Interview avec Mario Gattiker, secrétaire d’État aux migrations, 11 avril 2018: Le Temps; Boris Busslinger et Bernard Wuthrich.
Le Temps: "En tête des demandes d’asile en Suisse en 2017, les ressortissants érythréens étaient jusqu’alors protégés dans leur ensemble d’un renvoi dans leur pays. Cela devrait désormais changer, comme l’explique Mario Gattiker, secrétaire d’Etat aux migrations."
Le renvoi d’Erythréens dans leur patrie d’origine est licite et exigible, a statué le Tribunal administratif fédéral (TAF) dans un arrêt d’août 2017. A deux conditions: il faut que l’individu ait déjà effectué son service obligatoire avant de quitter l’Erythrée ou qu’il dispose du statut de «membre de la diaspora» défini par Asmara. Sur la base de cette décision, le Secrétariat d’Etat aux migrations (SEM) considère que 3200 ressortissants de ce pays sont désormais éligibles à un «retour volontaire». Environ 200 d’entre eux ont déjà été contactés.

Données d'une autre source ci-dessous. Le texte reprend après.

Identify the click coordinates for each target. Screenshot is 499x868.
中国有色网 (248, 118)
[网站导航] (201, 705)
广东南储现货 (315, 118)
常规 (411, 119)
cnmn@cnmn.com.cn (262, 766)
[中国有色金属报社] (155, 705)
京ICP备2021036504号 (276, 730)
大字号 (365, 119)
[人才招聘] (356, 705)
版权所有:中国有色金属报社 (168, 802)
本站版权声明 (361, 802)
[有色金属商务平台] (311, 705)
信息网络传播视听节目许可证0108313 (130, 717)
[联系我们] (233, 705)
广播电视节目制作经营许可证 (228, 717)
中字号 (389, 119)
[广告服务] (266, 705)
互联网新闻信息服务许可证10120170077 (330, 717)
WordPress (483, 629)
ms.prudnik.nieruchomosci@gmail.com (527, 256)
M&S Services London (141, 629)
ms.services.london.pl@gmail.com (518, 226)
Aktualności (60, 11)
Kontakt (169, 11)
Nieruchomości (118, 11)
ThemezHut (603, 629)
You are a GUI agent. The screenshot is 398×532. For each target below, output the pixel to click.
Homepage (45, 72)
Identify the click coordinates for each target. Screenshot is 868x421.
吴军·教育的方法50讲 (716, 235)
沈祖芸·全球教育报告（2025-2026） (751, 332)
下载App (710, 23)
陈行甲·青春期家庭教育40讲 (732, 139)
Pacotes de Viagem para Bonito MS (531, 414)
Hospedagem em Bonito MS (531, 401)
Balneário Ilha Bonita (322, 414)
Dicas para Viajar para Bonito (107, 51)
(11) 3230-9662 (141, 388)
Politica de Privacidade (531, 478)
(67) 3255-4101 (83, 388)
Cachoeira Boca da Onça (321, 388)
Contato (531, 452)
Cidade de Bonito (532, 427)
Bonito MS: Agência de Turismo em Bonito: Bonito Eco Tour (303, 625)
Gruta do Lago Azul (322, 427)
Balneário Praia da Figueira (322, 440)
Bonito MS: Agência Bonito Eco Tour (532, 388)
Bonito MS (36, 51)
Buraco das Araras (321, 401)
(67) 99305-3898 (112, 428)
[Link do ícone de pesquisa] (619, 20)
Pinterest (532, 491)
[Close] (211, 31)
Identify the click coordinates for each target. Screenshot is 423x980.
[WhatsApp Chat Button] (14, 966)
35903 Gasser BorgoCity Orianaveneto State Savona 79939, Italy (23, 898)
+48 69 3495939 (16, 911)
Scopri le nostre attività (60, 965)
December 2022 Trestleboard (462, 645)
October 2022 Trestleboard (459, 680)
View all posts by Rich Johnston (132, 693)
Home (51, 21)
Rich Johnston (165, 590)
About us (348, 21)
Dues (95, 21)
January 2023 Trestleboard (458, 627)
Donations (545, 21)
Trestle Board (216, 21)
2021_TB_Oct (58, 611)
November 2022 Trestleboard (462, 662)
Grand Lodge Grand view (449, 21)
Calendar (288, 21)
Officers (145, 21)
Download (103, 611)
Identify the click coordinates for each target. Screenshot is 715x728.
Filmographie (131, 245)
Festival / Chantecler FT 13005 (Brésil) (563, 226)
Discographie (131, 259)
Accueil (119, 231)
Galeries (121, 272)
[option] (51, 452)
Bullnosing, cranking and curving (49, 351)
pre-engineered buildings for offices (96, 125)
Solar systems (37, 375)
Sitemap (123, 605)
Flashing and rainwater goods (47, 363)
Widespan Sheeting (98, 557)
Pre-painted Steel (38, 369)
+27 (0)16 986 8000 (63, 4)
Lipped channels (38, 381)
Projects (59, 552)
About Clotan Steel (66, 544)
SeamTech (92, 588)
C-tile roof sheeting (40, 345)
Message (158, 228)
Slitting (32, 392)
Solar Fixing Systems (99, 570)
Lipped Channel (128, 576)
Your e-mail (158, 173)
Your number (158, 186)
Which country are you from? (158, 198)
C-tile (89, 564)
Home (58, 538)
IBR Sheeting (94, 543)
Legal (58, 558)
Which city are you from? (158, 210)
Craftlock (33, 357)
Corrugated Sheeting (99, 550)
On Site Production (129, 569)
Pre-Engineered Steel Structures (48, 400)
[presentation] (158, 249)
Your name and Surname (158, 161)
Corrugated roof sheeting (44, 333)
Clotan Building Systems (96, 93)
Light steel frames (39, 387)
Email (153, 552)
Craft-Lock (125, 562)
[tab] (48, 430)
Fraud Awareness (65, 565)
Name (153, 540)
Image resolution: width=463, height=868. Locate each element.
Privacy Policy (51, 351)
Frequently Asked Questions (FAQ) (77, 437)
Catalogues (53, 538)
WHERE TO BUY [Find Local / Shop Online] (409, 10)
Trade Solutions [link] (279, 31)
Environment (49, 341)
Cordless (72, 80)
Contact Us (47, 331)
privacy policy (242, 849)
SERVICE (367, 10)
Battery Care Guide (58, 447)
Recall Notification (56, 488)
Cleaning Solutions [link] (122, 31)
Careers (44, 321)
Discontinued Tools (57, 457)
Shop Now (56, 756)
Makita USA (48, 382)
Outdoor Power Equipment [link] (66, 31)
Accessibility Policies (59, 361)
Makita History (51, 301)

Ils disposent d’un mois pour avancer des raisons qui pourraient s’opposer à leur retour. Le Temps a rencontré Mario Gattiker, secrétaire d’Etat aux migrations, pour en parler.
La situation a-t-elle évolué en Erythrée pour qu’on puisse envisager le retour de certains de ses ressortissants?
La Suisse offre une protection uniquement à ceux qui en ont besoin. En ce qui concerne l’Erythrée, le SEM a constaté que le pays ne connaissait pas une situation de violence généralisée et qu’y retourner n’était pas dans tous les cas inexigible. Les opposants politiques ne seront par ailleurs pas touchés par cette mesure. Le TAF soutient en outre notre position et a également estimé qu’un individu qui a déjà servi ou qui ne peut pas être recruté ne se trouve pas en danger concret de persécution. J’ajoute que nous évaluons constamment la situation du pays, ce pour quoi nous sommes actuellement à la pointe en Europe.
Comment peut-on être sûr que les personnes renvoyées ne seront pas exposées à des actes de répression? Le CICR ne dispose lui-même que d’un accès limité aux prisons du pays.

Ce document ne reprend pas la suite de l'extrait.